--- MATERIAL SUPPLIED ---
** begin **

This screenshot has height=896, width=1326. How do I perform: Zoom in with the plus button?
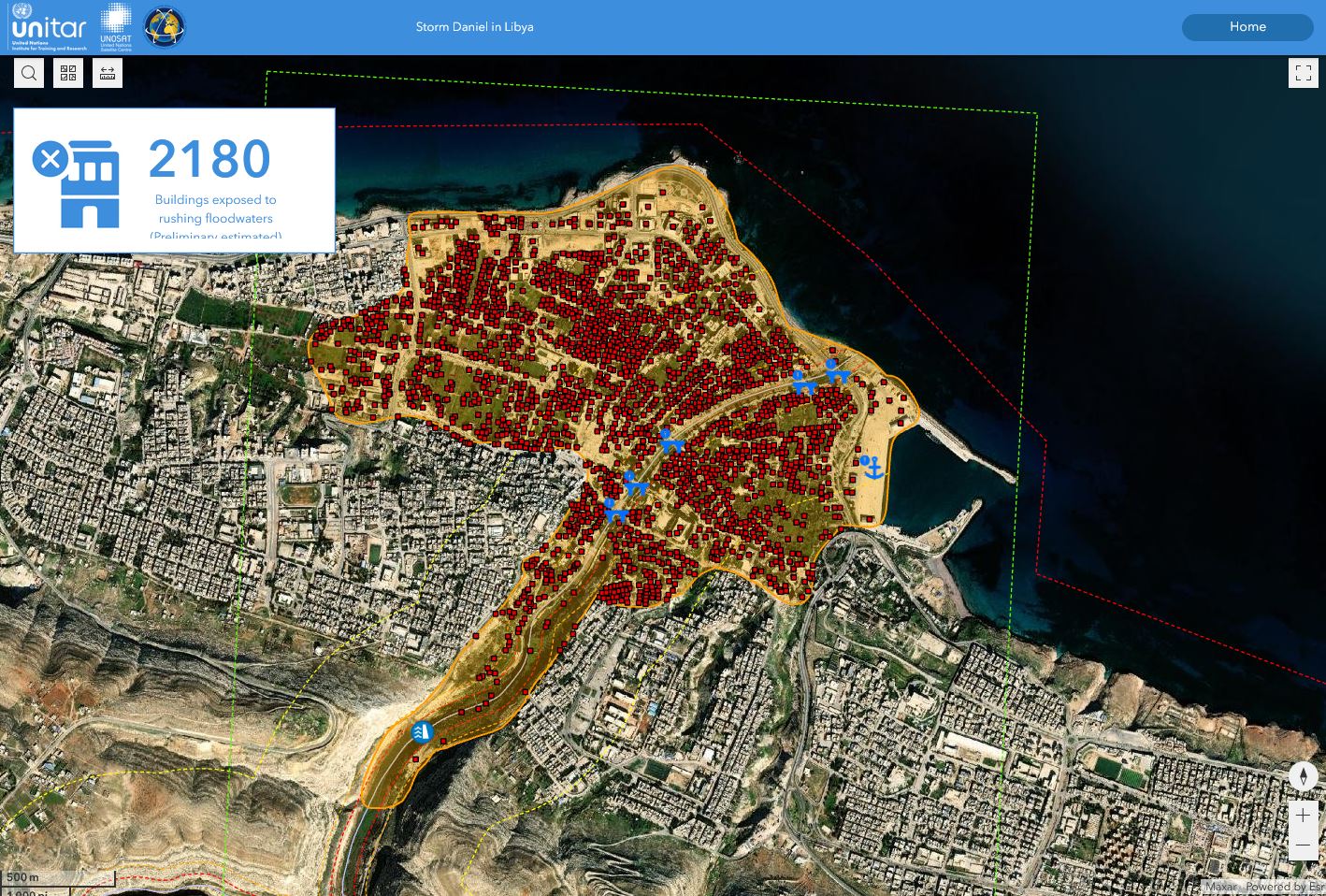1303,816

** end **
** begin **

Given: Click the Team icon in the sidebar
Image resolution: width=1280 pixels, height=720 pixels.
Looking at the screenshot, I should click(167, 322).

** end **

--- EXERCISE ---
Reproduce the material from the line containing "Given: Click the Team icon in the sidebar" through the line containing "Looking at the", changing "sidebar" to "navigation bar" and leaving everything else unchanged.

--- RESPONSE TO THE TASK ---
Given: Click the Team icon in the navigation bar
Image resolution: width=1280 pixels, height=720 pixels.
Looking at the screenshot, I should click(167, 322).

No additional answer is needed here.